— WORK TO BE COMPLETED —
Word for word, set down the lines from the one that contains "This screenshot has" through the final line of the data; no pictures belong in the copy.

======== DATA RECORDS

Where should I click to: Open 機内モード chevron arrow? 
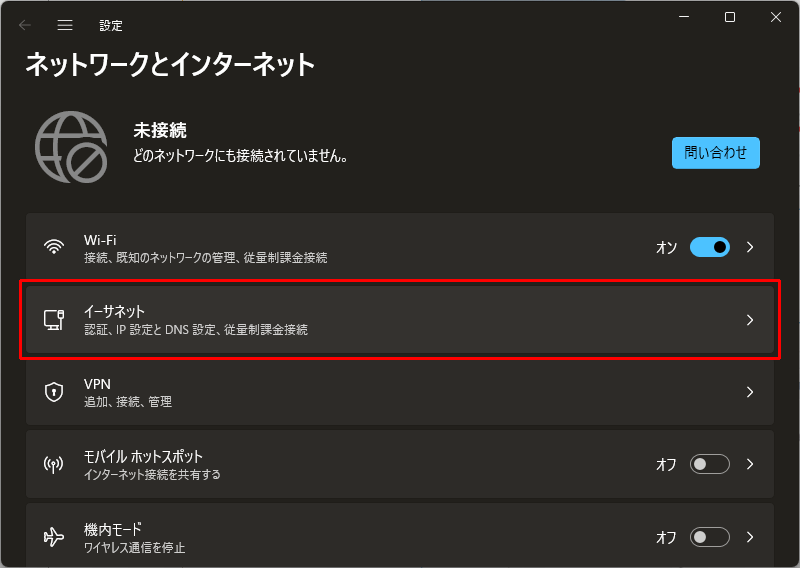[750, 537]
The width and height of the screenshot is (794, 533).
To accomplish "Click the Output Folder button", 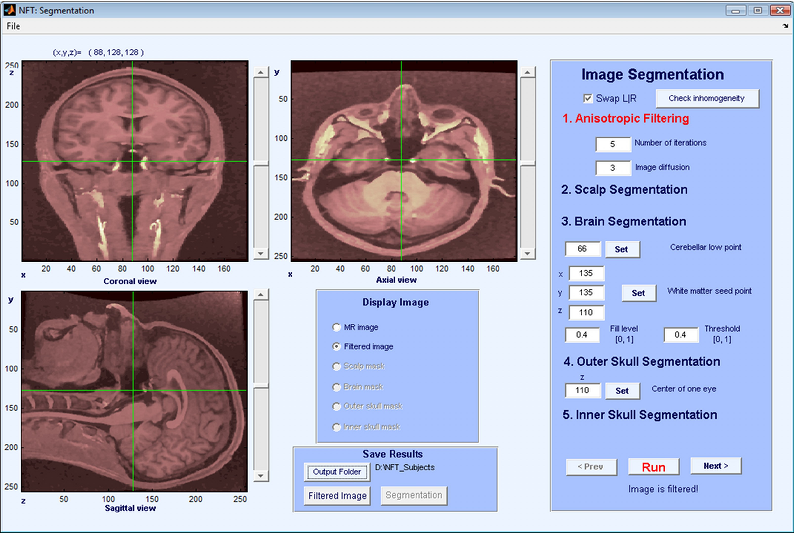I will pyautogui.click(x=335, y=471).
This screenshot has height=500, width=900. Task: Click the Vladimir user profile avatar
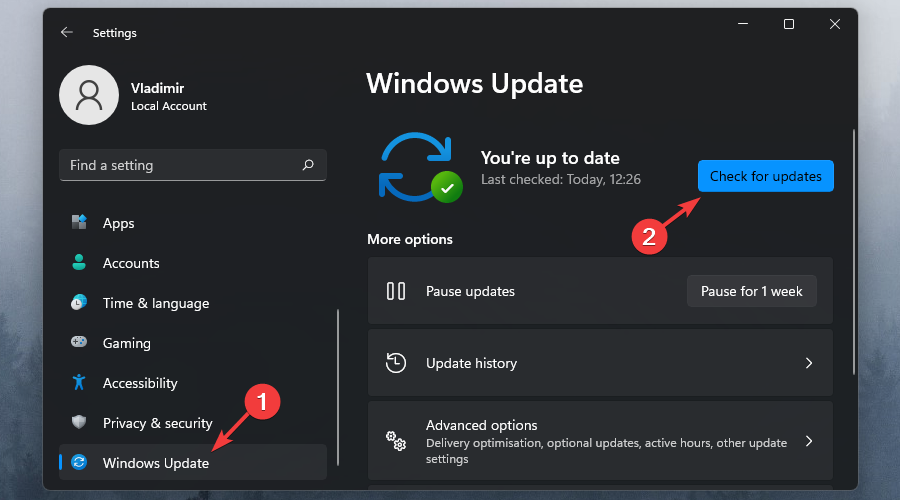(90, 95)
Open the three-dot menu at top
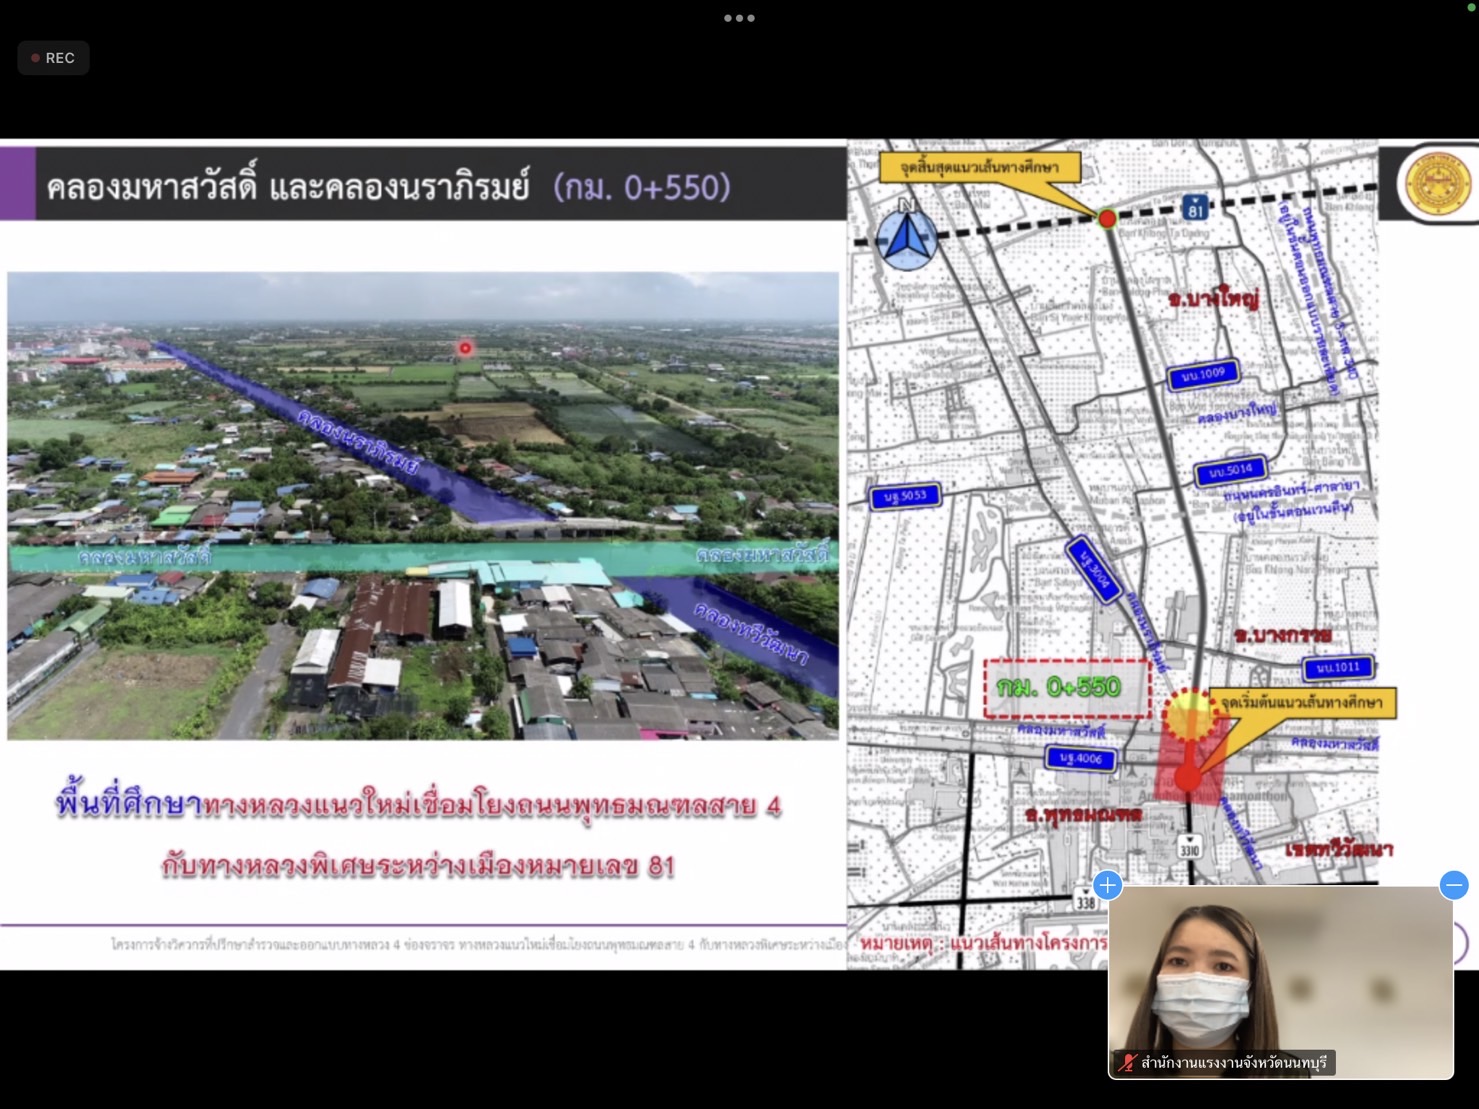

================

— REPLY —
This screenshot has height=500, width=900. Task: Click the Vladimir user profile avatar
(90, 95)
Open the three-dot menu at top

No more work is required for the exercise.